Stem cells being made from blood
- 30 November 2012
- From the section Health
A patient's own blood has been used to make personalised stem cells, which doctors hope will eventually be used to treat a range of diseases.
The team at the University of Cambridge says this could be one of the easiest and safest sources of stem cells.
In a study, published in the journal Stem Cells: Translational Medicine, the cells were used to build blood vessels.
However, experts cautioned that the safety of using such stem cells was still unclear.
Stem cells are one of the great hopes of medical research. They can transform into any other type of cell the body is built from - so they should be able to repair everything from the brain to the heart, and eyes to bone.
One source of stem cells is embryos, but this is ethically controversial and they would be rejected by the immune system in the same way as an organ transplant.
Researchers have shown that skin cells taken from an adult can be tricked into becoming stem cells, which the body should recognise as part of itself and would not reject.
The team at Cambridge looked in blood samples for a type of repair cell that whizzes through the bloodstream repairing any damage to the walls of blood vessels. These were then converted into stem cells.
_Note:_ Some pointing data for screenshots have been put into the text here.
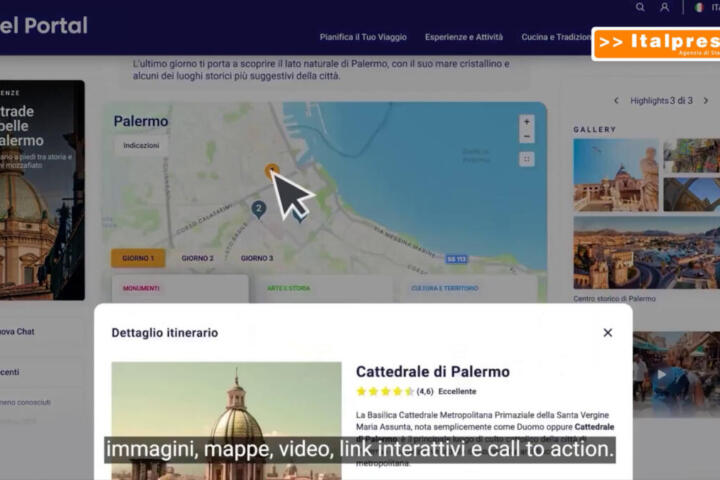The height and width of the screenshot is (480, 720).
Task: Open Pianifica il Tuo Viaggio menu
Action: click(x=363, y=37)
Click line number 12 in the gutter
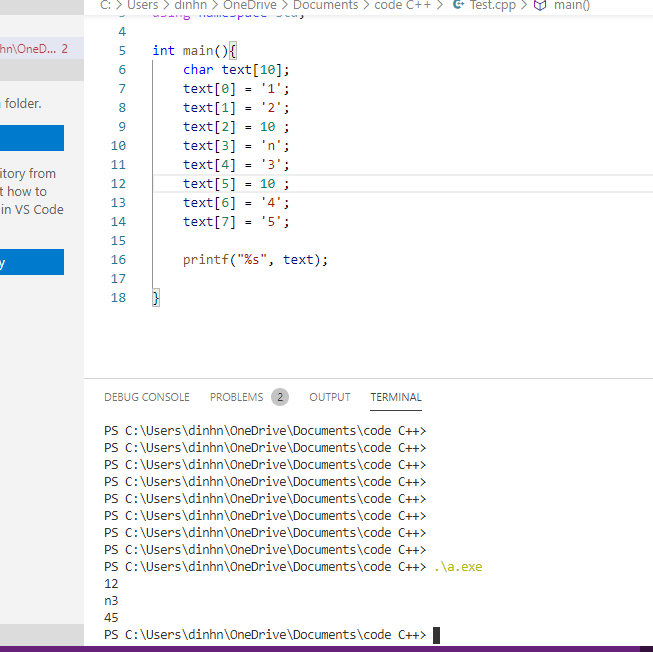This screenshot has width=653, height=652. [118, 184]
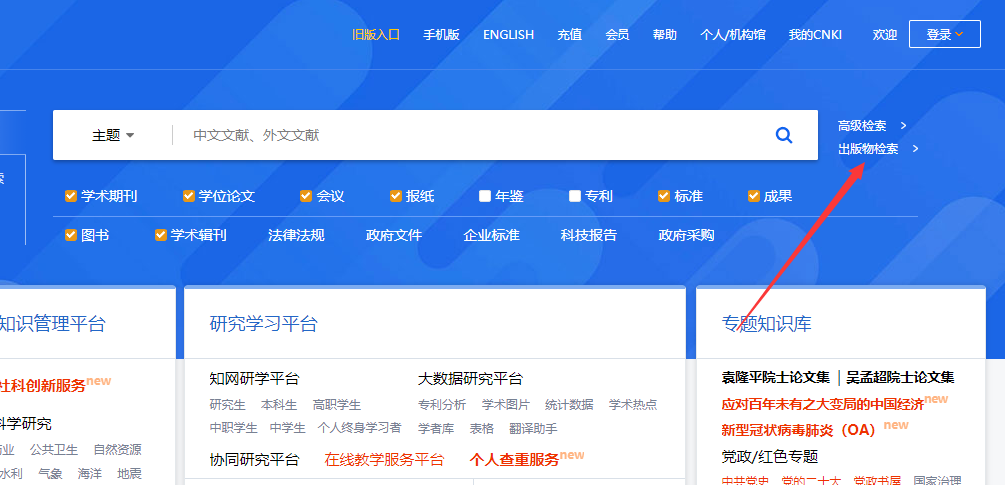Switch to the ENGLISH version
The height and width of the screenshot is (485, 1005).
coord(508,35)
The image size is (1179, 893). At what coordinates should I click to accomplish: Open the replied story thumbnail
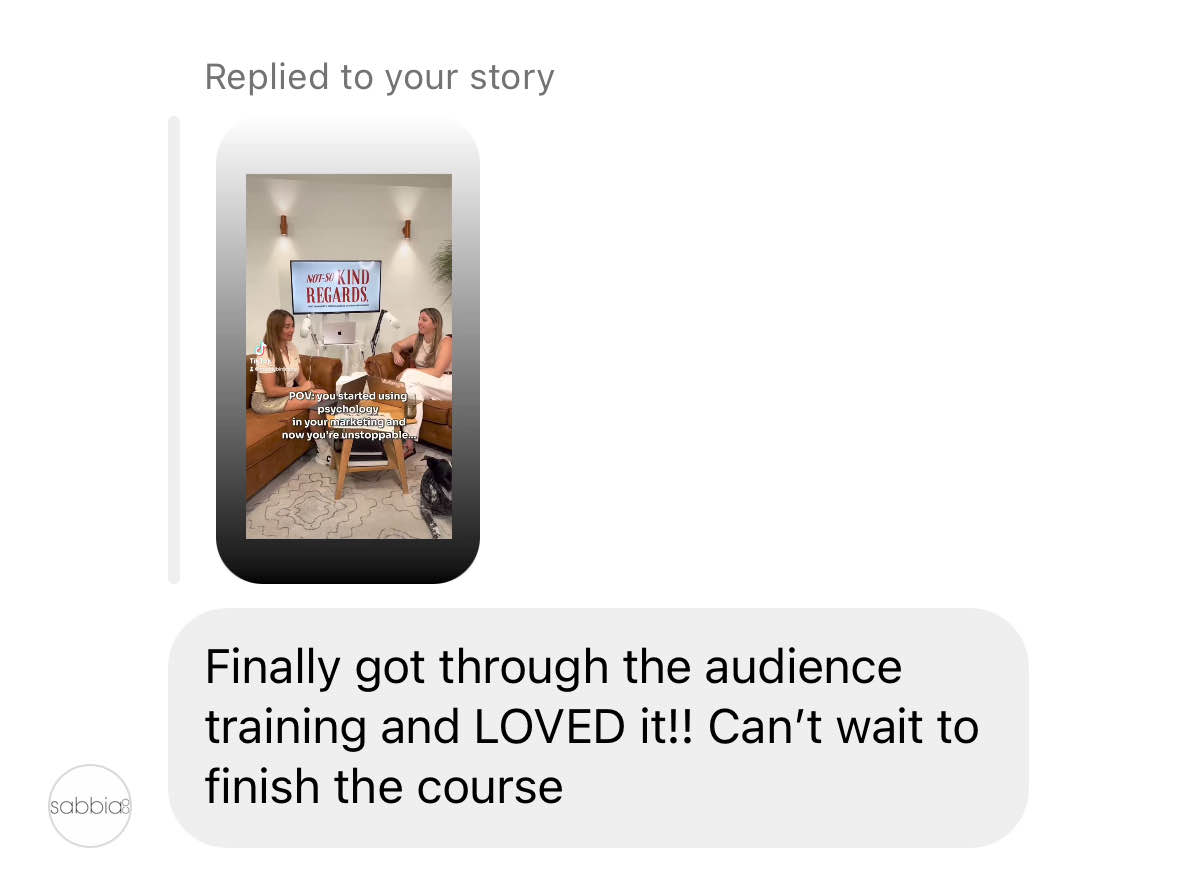(348, 350)
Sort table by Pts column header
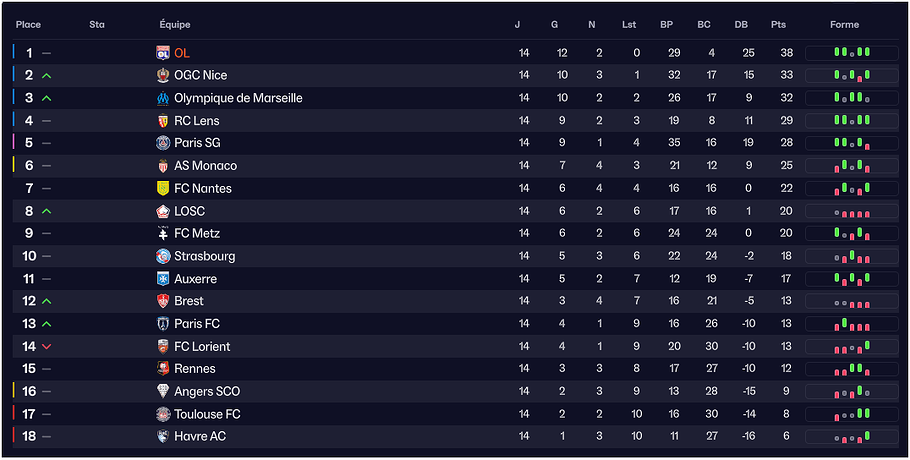Image resolution: width=910 pixels, height=460 pixels. click(x=778, y=24)
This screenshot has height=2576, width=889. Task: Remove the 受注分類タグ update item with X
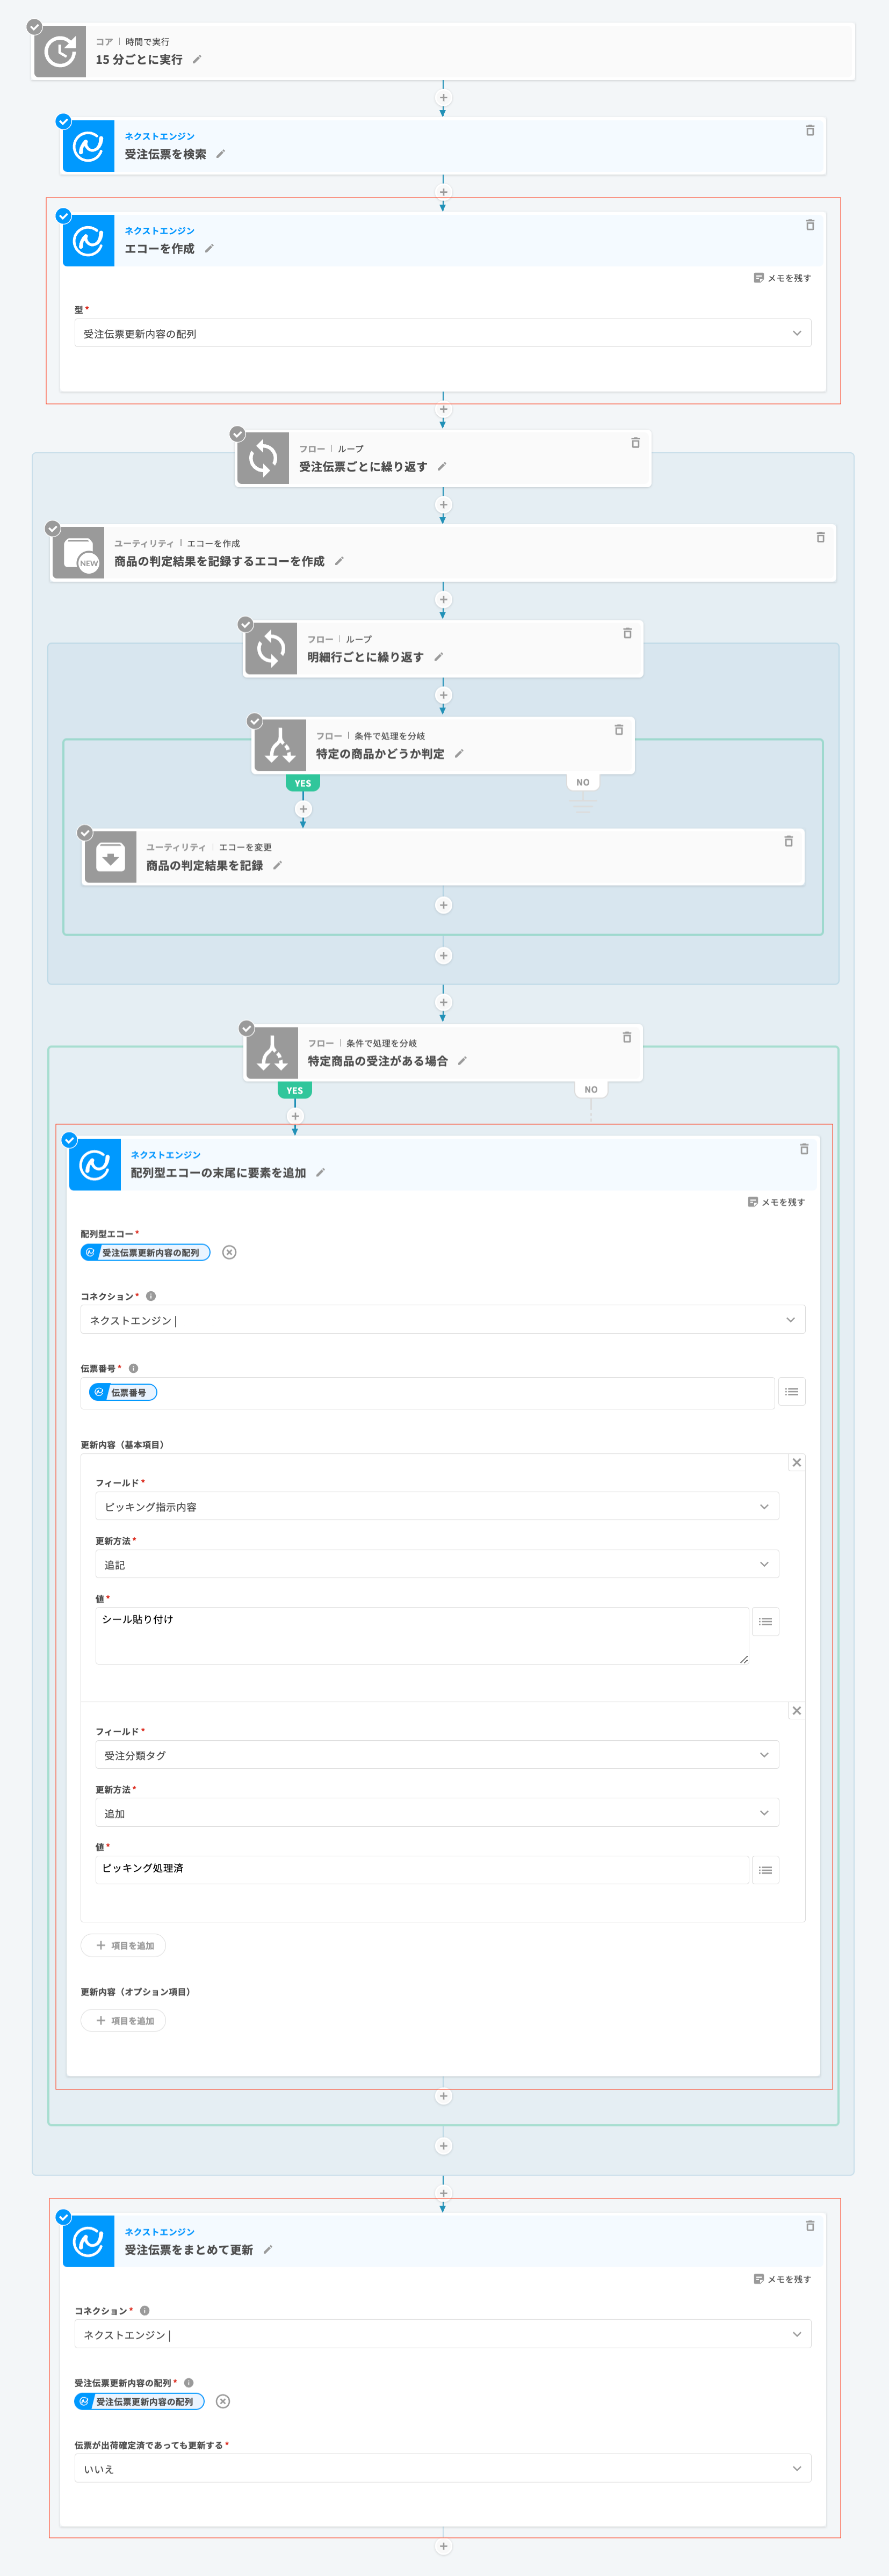tap(796, 1711)
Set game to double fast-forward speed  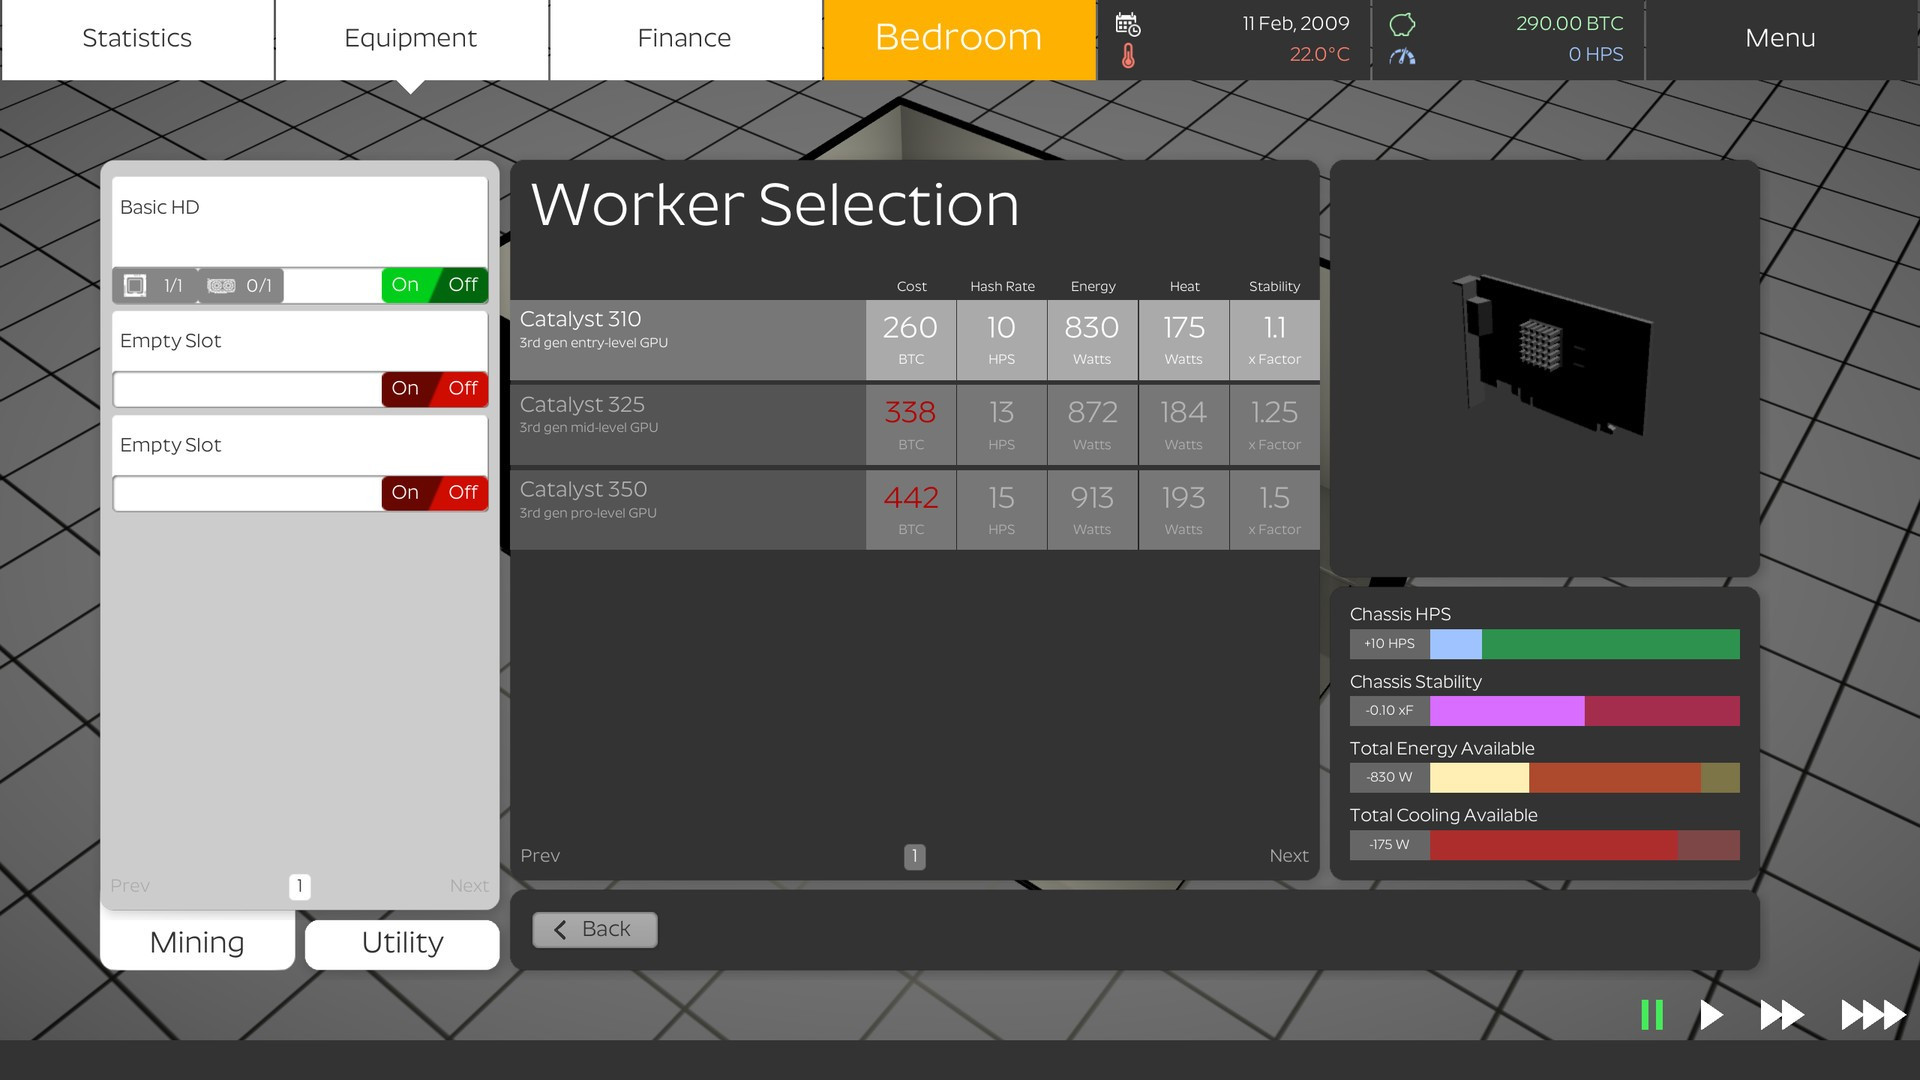pos(1781,1015)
Dr Amer Rana said this method was better than taking samples from skin.
"We are excited to have developed a practical and efficient method to create stem cells from a cell type found in blood," he said.
"Tissue biopsies are undesirable - particularly for children and the elderly - whereas taking blood samples is routine for all patients."
Dr Rana told the BBC the cells also appeared to be safer to use than those made from skin.
"The fact that these appeared to be fairly stable is very promising," he said.
"The next stage obviously is to say, 'OK if we can do all this, let's actually make some clinical grade cells,' we can then move this technology into the clinic for the first time."
Prof Chris Mason, an expert on regenerative medicine at University College London, said there was some "beautiful work" coming out of the lab in Cambridge.
"It's a hell of a lot easier to get a blood sample than a high quality skin sample, so that's a big benefit," he said.
"However, induced pluripotent stem cells [those converted from adult cells] are still very new, we need far more experience to totally reprogram a cell in a way we know to be safe."
The British Heart Foundation said these cells had "great potential".
The Medical Research Council said there was "rapid progress" being made in the this field.